Quanto a mim, adolescente de 15 anos, dividia o meu tempo entre os últimos pontos da escola e via imagens de jogos antigos na televisão. Lembro-me de estar feliz, era o último ano nos Ilhéus, despedia-me das pessoas com quem partilhara o recreio, o muro que dava para o campo de futebol e da velha casa, das árvores grandes e dos recantos onde os namorados davam beijos. Não que isso me trouxesse memórias especiais.

A escola, mais ou menos decadente, acolhera-me no pior da adolescência, em que fui quase sempre a gorda sem graça, com roupa esquisita e que tirava 100% a História. Ora ninguém queria saber das pessoas que tinham boas notas a História. A Matemática era muito mais cotada e eu, nos testes, não passava do 3. E também estava feliz por isso, por me libertar de equações e trigonometria.
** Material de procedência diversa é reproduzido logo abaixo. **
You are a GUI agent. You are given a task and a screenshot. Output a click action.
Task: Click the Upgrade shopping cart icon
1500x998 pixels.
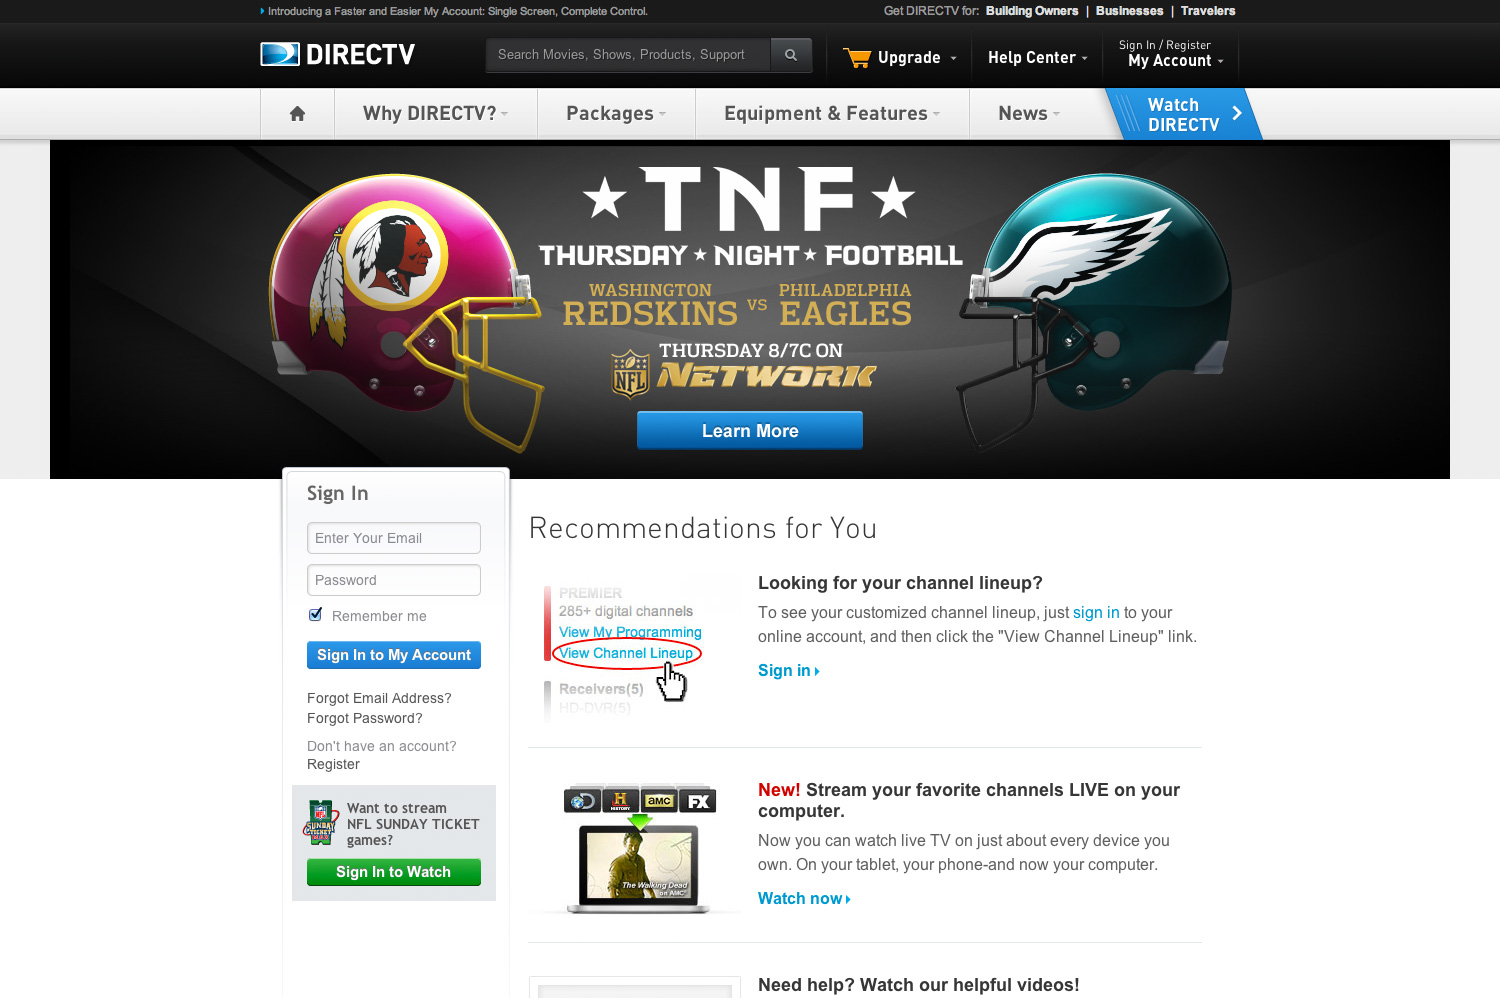click(857, 58)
E foi neste ambiente que o Mundial do México me encontrou, comigo a olhar para o futuro, para o secundário em que ia ser tudo diferente. A selecção partiu para Saltilho e era para ganhar tudo. Eu acreditava que sim. O Portugal de 1986 também, que os outros podiam ter craques e dinheiro, mas nós tínhamos a fé, a esperança dos pobres. Logo a abrir ganhámos à Inglaterra e foi a loucura.
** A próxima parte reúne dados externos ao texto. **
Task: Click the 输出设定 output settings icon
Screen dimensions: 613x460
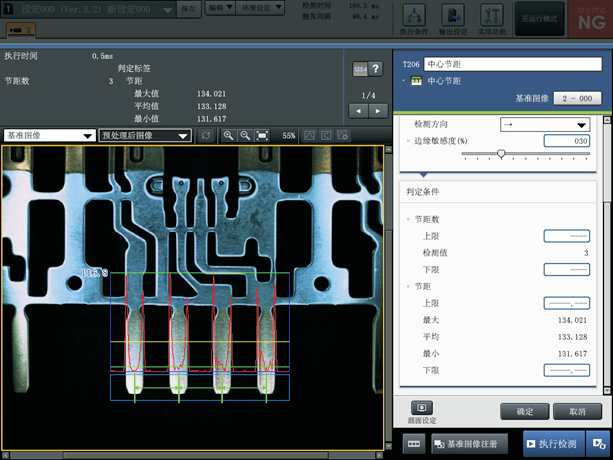Action: (453, 14)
Os jogos davam à noite e, de manhã, no autocarro para escola não se falou de outra coisa, que sim que aquilo é que era jogar à bola. E tínhamos equipa para passar a fase de grupos. Se a Inglaterra fora derrotada, com Marrocos e a Polónia seria canja. Mas, de repente, veio a greve dos jogadores, mais as exigências de prémios de jogo. E, dentro do autocarro, a conversa mudou, que aquilo era tudo gente incapaz de defender as cores da bandeira.

O azar trouxe mais azar. Bento, o guarda-redes, partiu uma perna e nós perdemos com a Polónia, depois caímos às mãos de Marrocos. Os heróis voltaram como revoltosos e grevistas, enquanto no México o Mundial continuava e nós víamos os jogos em direto. Não se podia ver muito mais, que canais só um e da programação sobrava pouco além do telejornal e a telenovela.
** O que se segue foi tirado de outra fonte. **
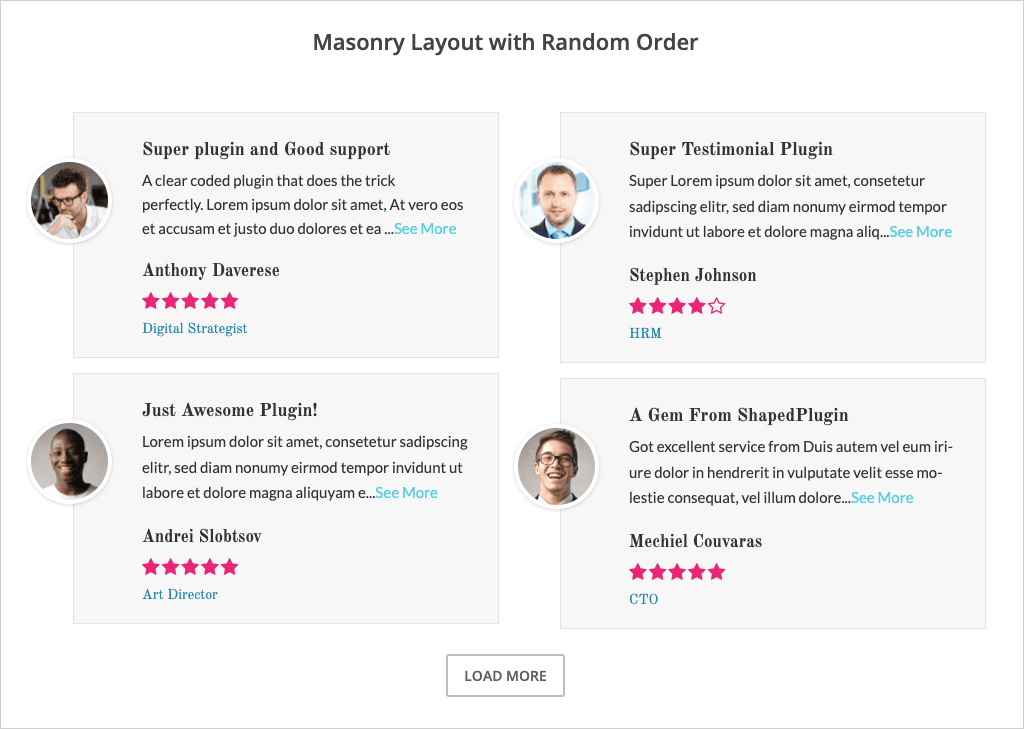Expand 'See More' in Super Testimonial Plugin
1024x729 pixels.
tap(920, 232)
Depois da revolta de vários dias no autocarro, o povo conformou-se que, de certa maneira, nem os jogadores da bola eram assim tão ricos. E o Portugal que foi a Saltilho era mais ou menos como o que estava deste lado do mar. E soube bem ver a mão de Deus de Maradona tirar a Inglaterra de cena.

Ainda me lembro do meu tio Humberto no quarto da televisão a seguir a bola com os pés e a dizer que jogar à bola, que craque mesmo era o Maradona. O meu tio Humberto era o único que percebia de futebol, o único que gostava do jogo, o único que sabia que, por mais que o nosso coração quisesse, mesmo sem greve seria difícil passar. E era por causa de tudo, daquele Portugal desconjuntado de onde todos os que hoje têm mais de 50 anos vieram.

O país de hoje tem muitos defeitos, mas, aconteça o que acontecer neste Europeu, na bola somos muito diferentes e melhores.